TASK —
Count the lines in the entries below that contain the string "pixels", matching case exactly, and reply with only that number.

--- start MATERIALS PROVIDED ---

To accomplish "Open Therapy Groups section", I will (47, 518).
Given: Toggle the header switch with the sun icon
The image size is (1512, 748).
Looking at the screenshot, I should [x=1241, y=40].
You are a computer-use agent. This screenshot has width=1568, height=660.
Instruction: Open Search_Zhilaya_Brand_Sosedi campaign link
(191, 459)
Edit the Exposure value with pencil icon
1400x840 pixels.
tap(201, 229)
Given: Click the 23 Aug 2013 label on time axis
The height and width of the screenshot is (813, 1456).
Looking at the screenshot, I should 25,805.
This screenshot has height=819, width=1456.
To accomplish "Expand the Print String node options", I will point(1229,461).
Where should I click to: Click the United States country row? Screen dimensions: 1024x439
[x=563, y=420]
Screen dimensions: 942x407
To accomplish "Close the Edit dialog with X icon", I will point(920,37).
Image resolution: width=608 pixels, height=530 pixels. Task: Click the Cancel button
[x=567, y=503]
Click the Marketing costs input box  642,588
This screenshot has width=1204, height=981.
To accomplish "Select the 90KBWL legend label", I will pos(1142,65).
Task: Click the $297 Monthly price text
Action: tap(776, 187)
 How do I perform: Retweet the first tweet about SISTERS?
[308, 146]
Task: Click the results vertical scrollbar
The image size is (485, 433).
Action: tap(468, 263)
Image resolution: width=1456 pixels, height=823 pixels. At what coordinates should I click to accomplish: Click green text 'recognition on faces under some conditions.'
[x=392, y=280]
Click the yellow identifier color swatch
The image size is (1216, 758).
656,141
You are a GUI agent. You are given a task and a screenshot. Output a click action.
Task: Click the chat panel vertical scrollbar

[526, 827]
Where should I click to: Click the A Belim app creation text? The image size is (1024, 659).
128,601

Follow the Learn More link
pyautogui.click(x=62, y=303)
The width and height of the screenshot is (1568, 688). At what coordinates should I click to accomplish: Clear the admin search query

--- end MATERIALS PROVIDED ---

RESULT OF THE EXERCISE —
3